Чтобы услышать их снова, Леон нырнул в банку с жидкой сметаной, забрызгав скатерть в радиусе полуметра, разбил головой яйцо всмятку и принялся бегать под скорлупой по столу, как черепаха под панцирем, оставляя за собой желтые следы, чем вызвал громовой хохот зрителей. Батист, покатываясь со смеху, нарочно опрокинулся навзничь вместе со стулом, сестра тотчас последовала его примеру, ушиблась и захныкала. Назревала смута: близнецы тоже захотели опрокинуть свои стульчики, зацепили, падая, скатерть, четыре полные тарелки разбились с неописуемым грохотом, супница покатилась по ковру, расплескивая суп. Тем временем Леон на другом конце стола вконец разошелся, повалялся в масле, помочился на хлеб. Настал его час. Всеобщий переполох был его стихией, а ради восторженного визга малышей он готов был делать глупости бесконечно. Соланж вышла из себя, нашлепала всех четверых детей и отправила их спать, а Леона посадила в его домик и запретила выходить до высочайшего позволения. Он просидел под домашним арестом сорок восемь часов. Беда Леона была в том, что он ни в чем не знал меры.

Он метил выше – осваивал самолет. Тренировался несколько месяцев, наизусть выучил учебник. И вот, в полной амуниции – спортивной тенниске, кожаной куртке и мокасинах с пряжками – он совершил свой первый вылет с обеденного стола в направлении коридора под Рождество, ровно в десять часов. На первый раз он сделал несколько осторожных кругов по комнате на средней высоте 1,80 м (высота потолка составляла 3,40 м) и приземлился четверть часа спустя на тот же аэродром под овации детей. Соланж на всякий случай страховала его, держа пульт управления. Леон ни разу не ошибся, в совершенстве освоился с разницей атмосферных давлений, ловил ветер, умело избегал столкновения с мебелью. Он не сомневался, что благодаря фигурам высшего пилотажа окончательно станет героем в глазах детей и потеснит пытавшегося завоевать авторитет в доме Дубельву. Успехи мини‑мужа так впечатлили Соланж, что она убрала электронный пульт в шкаф.

Несколько недель все шло как нельзя лучше. Едва лишь первый луч солнца проникал в его домик (он спал с распахнутыми настежь ставнями, чтобы не терять ни крупицы света), Леон скатывался вниз, свежевыбритый – от бороды и усов он избавился, – одетый в новенькую с иголочки пилотскую форму – она продавалась в комплекте с самолетом, и он сам подогнал ее по своему размеру. Самолет стоял внизу, в ангаре, сделанном из картонной коробки; Леон вручную, по старинке, приводил в действие винт, запрыгивал в кабину, выжимал газ и около 7.30 взлетал, в последний раз проверив двигатель и наличие топлива в баках – по капле бензина в каждом. Его комната превратилась в настоящую мастерскую – десятки инструментов, каждый на своем месте, бутылочки со смазкой, отвертки, промасленные тряпки: он холил своего любимца.

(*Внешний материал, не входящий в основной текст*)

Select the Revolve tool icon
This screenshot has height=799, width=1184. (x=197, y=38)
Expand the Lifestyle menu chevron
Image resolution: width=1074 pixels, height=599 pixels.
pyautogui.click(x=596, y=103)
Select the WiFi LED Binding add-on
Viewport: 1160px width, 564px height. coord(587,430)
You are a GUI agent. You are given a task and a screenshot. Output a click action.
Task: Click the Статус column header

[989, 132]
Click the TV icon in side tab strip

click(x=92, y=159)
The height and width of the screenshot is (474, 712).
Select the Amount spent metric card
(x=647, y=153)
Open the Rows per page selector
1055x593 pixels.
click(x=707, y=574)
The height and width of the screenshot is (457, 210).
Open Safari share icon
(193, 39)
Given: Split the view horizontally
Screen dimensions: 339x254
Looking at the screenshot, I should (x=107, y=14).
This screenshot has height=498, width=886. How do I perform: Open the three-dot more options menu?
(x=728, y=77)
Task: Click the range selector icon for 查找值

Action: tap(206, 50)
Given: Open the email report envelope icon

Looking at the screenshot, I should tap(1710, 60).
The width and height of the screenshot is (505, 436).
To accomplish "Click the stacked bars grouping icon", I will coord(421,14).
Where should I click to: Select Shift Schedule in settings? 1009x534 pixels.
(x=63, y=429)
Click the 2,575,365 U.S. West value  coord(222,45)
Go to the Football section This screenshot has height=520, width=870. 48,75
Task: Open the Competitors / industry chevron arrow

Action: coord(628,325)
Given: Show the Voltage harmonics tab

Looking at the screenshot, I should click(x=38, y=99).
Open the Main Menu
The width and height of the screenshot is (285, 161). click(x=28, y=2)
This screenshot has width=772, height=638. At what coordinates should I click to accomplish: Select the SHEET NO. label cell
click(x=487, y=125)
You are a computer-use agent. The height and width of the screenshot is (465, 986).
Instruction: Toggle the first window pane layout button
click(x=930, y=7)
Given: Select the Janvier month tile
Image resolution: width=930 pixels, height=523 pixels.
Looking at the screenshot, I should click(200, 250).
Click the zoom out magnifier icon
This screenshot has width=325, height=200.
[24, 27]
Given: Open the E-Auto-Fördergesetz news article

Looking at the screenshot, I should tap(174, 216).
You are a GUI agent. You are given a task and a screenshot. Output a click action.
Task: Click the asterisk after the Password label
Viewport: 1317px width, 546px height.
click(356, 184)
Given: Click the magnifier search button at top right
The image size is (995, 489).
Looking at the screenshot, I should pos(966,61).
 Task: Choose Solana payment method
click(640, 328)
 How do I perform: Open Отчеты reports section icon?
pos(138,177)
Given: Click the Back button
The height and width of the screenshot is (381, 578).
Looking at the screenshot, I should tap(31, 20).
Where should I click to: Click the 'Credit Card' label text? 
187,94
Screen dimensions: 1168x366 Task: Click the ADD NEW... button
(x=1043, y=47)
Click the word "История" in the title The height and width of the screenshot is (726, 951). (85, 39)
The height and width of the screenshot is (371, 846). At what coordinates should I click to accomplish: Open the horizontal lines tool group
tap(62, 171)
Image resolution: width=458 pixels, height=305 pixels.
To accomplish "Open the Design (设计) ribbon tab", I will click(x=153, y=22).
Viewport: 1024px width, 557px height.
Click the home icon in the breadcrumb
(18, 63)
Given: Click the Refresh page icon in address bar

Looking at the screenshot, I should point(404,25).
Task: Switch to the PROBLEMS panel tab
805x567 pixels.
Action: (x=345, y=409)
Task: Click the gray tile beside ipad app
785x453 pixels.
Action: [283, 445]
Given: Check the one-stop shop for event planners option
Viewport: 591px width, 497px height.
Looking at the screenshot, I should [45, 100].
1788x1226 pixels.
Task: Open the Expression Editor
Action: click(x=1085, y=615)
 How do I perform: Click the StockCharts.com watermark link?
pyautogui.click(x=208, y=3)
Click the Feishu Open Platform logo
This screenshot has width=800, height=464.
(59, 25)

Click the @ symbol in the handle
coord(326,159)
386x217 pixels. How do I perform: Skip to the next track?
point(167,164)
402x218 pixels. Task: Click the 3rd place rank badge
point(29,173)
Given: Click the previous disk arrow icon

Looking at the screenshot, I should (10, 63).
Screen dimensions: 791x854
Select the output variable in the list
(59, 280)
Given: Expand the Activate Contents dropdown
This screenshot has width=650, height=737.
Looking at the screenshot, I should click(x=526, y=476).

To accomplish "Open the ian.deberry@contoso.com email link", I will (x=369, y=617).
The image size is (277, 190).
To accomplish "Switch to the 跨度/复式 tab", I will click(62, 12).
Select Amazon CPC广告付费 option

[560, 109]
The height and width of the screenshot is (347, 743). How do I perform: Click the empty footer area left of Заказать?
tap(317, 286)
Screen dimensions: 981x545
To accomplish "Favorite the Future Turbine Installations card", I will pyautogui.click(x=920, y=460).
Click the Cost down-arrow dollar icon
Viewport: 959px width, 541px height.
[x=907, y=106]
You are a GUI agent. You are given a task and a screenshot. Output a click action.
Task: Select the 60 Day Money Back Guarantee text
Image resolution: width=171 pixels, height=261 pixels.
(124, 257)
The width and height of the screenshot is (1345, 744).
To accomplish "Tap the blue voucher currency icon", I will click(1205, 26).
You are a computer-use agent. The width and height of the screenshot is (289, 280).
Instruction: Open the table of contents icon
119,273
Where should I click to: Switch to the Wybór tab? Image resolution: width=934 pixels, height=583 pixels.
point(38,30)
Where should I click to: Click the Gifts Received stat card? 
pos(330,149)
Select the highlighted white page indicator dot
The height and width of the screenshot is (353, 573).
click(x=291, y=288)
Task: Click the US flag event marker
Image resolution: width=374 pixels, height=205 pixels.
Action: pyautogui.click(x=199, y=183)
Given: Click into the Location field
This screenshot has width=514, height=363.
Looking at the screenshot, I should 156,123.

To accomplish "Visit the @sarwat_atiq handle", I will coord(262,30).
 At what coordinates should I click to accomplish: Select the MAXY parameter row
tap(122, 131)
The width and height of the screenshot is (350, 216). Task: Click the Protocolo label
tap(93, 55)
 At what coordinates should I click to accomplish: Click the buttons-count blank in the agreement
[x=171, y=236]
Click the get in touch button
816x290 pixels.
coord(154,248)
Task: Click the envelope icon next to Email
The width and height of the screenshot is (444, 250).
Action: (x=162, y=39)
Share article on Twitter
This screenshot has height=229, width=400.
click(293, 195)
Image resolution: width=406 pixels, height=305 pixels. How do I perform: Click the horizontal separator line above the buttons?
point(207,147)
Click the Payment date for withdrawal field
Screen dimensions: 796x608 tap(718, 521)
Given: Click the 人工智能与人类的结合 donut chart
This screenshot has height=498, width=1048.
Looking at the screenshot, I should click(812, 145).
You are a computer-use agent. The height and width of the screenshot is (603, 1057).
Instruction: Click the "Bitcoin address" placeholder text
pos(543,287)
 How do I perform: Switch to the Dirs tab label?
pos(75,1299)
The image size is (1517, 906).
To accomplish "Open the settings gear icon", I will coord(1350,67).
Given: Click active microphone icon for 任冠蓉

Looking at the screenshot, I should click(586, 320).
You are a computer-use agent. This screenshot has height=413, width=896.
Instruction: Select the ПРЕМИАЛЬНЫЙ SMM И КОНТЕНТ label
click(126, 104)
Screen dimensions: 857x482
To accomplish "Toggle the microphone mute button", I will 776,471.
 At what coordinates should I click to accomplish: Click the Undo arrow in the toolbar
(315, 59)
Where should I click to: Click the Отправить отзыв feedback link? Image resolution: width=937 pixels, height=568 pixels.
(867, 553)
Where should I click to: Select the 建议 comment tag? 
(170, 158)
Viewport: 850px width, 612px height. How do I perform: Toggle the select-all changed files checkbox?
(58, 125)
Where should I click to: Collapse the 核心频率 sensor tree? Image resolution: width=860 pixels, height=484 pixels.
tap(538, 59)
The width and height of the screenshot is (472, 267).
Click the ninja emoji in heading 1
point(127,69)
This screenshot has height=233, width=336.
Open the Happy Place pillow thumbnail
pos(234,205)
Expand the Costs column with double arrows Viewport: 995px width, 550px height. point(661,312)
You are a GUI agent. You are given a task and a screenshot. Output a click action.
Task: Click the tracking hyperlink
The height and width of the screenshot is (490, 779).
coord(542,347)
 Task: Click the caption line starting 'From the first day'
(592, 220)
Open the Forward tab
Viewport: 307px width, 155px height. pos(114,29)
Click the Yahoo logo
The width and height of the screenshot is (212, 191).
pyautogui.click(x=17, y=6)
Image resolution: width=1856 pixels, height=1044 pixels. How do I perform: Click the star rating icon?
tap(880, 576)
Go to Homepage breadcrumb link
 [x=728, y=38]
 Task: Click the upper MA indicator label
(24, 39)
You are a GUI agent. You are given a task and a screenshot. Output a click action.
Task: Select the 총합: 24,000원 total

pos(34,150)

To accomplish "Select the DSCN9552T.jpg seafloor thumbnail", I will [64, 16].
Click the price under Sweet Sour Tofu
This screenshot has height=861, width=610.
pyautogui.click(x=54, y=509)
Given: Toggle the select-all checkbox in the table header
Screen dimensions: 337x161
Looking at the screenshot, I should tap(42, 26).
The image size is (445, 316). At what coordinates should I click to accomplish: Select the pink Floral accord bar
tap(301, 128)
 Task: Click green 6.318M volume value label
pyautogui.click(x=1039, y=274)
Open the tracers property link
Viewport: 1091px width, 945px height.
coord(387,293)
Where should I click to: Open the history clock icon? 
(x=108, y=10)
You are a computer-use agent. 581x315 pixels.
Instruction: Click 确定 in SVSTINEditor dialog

Итак, он разгонялся, взлетал ровно через полметра и набирал высоту, предварительно убедившись, что дверь чулана не захлопнулась от сквозняка.

На высоте около метра он устремлялся в длинный лабиринт коридора, который вел к двум смежным комнатам, гостиной и столовой. Там он поднимался выше, на шесть футов, и, едва не задевая лампы под потолком, закладывал еще два довольно крутых виража на крыле. Это было непросто, особенно для самоучки, который в одиночку осваивал искусство пилотажа. Машина вибрировала и жила, как часть его организма, продолжение тела. Обогнув большую люстру, он триумфально влетал в столовую. Дети издалека слышали его мотор, а Батист, высматривавший отца в бинокль, исполнял роль диспетчерского пункта. Они тотчас готовили посадочную полосу – очищали от крошек длинную доску для резки хлеба, к концу которой прикреплялся резинками валик из ваты, на случай, если откажут тормоза. Леон садился – трясло его при этом изрядно, – разворачивался, заводил машину в ангар, выпрыгивал из кабины и раскланивался под крики «ура!». Утренний кофе он пил на почетном месте – у ангара был поставлен кукольный стульчик. В самом радужном настроении он смаковал эспрессо, поданный в скорлупке желудя, и уплетал корочку круассана с ежевичным джемом.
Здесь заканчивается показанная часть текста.